社会におけるリモートワークの普及や研究分野でのオンライン実験の増加に伴い、「どこで働くか・どこから参加するか」の効果を考慮することが重要になってきています。本レポートでは、実験に参加する場所(実験室/オンライン)がグループワークと個人のパフォーマンスに与える影響を検証した研究成果について紹介します。
はじめに
新型コロナウィルスの感染拡大を契機として、リモートワークが急速に一般化しました。
それにともない、リモートワークの位置づけも変貌してきています。リモートワークはコロナ禍以前から徐々に浸透してきていたものの、感染拡大による社会的な要請を受けて導入範囲が大きく拡大されました。以前は、リモートワークはそれが可能な人が望んで行うことができるものだったのに対して、感染拡大後は、リモートワークを望まない人も含めて、ある意味で強制的にも行われるものとなってきています。
こうした状況は今後も継続する見通しとなっているため、「働く場所」によって、業務遂行にどのような影響があるのかを理解することが必要です。管理職にとって、リモートワークは部下の自律性や生産性、ワーク・ライフ・バランスを向上するといったポジティブな面がありながらも、「部下がさぼっていないか心配である」との回答が半数以上という調査結果もあります*1。働く環境によって人々の仕事への取り組みはどのように影響されるのでしょうか。
当研究所では、こうした疑問に関連する研究を、鹿児島大学法文学部の大薗博記准教授と共同で実施し、その内容をワーキングペーパーとして公開しました。
ワーキングペーパーでは、学術研究の方法論の問題についても扱っていますが、以下では、その中のリモートワークに関連する部分を抜き出して概要を紹介します。(詳細な内容については論文をご覧いただくか、お問い合わせください。)
研究の背景
経済学や心理学では、従来、参加者を実験室に集めての行動実験が研究手法として活用されてきました。しかし、近年ではインターネットや研究デバイスの発展により、実験室内ではなく、オンライン上で行動実験を行う例も増えてきています。つまり、大学内の実験室で実験者や他の参加者と同じ空間の中で実験に参加するという形から、自宅等で他の参加者や実験者とは物理的に離れた場所からオンラインで参加するという形に変わりつつあります。

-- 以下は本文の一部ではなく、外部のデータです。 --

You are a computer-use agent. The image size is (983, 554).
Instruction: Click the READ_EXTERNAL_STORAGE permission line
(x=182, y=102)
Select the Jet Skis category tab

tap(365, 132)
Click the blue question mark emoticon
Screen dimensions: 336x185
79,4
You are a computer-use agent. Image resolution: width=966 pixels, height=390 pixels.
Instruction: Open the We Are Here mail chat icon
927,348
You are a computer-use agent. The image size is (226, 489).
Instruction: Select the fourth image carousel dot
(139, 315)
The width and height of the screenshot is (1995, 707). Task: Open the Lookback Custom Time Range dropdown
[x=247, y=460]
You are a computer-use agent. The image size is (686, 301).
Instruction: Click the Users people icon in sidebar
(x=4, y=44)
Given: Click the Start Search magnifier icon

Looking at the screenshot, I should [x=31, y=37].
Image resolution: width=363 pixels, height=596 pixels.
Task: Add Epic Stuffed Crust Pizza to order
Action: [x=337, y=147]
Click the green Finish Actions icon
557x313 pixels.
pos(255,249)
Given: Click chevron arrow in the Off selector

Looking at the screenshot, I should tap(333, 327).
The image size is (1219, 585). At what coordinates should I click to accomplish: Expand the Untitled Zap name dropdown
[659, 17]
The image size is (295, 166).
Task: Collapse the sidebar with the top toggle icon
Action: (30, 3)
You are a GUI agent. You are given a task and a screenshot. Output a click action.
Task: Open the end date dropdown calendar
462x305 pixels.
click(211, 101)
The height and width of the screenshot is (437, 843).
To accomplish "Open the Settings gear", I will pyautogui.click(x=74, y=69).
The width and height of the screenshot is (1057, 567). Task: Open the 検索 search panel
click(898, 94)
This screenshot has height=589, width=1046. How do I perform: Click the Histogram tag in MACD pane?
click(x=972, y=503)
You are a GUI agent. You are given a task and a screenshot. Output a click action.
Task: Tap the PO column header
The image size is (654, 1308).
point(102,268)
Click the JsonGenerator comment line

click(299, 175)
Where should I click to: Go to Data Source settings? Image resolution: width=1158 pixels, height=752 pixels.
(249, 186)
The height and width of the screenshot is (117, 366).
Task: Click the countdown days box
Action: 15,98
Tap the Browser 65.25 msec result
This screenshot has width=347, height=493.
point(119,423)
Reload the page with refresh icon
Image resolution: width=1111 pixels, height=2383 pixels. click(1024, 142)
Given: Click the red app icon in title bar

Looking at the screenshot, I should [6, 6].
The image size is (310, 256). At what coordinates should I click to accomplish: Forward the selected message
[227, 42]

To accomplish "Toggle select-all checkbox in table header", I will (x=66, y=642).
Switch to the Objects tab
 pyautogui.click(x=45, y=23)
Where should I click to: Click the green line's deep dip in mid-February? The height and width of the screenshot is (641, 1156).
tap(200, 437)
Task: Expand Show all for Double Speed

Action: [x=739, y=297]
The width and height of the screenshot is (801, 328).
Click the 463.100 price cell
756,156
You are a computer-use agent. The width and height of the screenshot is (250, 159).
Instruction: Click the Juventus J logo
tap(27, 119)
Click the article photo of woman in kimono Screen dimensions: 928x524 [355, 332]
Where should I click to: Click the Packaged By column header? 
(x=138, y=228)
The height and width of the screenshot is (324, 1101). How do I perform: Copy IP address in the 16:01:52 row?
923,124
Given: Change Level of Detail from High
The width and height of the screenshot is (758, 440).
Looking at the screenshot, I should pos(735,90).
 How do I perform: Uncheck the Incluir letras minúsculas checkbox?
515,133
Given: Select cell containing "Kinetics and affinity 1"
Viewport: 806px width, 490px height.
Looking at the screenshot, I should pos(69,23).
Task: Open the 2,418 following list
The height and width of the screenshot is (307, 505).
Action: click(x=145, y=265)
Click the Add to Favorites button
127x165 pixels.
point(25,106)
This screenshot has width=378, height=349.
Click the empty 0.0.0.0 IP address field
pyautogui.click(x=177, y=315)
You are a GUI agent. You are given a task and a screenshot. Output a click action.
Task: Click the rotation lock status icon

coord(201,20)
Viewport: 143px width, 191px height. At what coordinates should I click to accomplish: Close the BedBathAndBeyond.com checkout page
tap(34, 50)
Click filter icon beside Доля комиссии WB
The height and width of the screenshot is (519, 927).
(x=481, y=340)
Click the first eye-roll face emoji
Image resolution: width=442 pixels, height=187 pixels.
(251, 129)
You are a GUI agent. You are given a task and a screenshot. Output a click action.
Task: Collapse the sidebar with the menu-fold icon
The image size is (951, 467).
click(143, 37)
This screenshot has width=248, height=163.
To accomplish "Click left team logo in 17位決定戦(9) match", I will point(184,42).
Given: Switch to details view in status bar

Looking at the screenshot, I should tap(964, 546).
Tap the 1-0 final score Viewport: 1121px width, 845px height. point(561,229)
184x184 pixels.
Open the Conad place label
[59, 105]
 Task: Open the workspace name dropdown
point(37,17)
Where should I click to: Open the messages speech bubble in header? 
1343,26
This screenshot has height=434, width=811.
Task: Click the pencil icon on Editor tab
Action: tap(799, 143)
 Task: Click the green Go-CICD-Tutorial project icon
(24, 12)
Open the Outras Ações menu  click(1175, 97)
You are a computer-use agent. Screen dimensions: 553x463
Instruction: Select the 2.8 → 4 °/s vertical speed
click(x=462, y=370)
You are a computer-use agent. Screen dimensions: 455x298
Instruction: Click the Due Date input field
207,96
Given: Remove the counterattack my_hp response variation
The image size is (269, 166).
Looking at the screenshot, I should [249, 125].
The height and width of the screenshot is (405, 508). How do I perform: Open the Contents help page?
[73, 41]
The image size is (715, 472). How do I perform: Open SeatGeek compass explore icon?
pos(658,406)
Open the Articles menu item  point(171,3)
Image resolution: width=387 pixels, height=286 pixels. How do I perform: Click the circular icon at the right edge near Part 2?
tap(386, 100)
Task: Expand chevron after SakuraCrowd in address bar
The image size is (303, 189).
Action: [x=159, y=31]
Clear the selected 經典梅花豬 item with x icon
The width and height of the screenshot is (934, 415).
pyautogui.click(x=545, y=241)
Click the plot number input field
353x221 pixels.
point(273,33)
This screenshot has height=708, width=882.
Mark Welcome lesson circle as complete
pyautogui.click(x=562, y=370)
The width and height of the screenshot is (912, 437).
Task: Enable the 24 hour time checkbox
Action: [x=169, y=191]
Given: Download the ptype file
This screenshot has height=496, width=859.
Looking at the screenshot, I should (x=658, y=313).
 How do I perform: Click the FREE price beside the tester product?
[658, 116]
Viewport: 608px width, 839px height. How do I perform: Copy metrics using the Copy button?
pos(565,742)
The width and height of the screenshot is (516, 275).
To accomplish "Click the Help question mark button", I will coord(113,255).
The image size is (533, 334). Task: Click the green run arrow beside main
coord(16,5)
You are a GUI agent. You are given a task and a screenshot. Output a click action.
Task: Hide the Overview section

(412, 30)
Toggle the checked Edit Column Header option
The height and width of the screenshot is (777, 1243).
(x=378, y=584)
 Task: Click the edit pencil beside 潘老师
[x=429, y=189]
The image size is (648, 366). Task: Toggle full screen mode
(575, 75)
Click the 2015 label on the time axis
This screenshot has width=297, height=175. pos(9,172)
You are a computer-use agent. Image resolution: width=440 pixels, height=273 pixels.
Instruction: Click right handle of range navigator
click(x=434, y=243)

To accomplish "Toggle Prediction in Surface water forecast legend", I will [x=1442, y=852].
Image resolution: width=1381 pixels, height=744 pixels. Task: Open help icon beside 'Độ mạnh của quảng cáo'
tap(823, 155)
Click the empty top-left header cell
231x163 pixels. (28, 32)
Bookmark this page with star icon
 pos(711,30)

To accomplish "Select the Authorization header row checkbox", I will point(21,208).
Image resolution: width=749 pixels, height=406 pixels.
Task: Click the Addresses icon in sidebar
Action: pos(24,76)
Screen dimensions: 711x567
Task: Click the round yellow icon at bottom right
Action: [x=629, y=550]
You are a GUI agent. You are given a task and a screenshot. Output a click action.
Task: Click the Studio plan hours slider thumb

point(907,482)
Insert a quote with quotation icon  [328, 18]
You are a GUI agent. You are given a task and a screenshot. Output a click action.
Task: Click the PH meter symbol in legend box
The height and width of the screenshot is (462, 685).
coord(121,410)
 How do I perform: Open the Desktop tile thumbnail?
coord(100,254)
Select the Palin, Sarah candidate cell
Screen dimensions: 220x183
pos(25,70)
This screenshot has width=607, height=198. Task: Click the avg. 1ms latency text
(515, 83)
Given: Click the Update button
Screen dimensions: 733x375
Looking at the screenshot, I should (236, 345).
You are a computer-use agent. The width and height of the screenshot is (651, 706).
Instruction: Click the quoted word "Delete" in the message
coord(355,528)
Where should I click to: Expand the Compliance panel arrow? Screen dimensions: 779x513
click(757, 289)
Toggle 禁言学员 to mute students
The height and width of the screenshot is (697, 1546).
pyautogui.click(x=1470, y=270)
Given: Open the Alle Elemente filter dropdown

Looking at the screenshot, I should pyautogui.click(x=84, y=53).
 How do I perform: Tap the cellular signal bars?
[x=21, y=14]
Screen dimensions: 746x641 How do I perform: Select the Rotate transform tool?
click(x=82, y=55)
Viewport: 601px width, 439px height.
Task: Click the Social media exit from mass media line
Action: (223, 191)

こうした実験室とオンラインという「参加する場所」の違いは、オフィスでの業務とリモート環境でのそれとの違いと並列になっています。実験室とオンラインでの行動傾向の違いを調べることで、リモートワークの有効性について有益な知見を得ることが期待できます。
そこで、本研究では、そうした「参加する場所」の違いが、人々の行動に与える影響について検討します。具体的には、グループでのワーク場面と個人タスクでのワーク場面の両方に焦点を合わせ、参加する場所の影響を検証しました。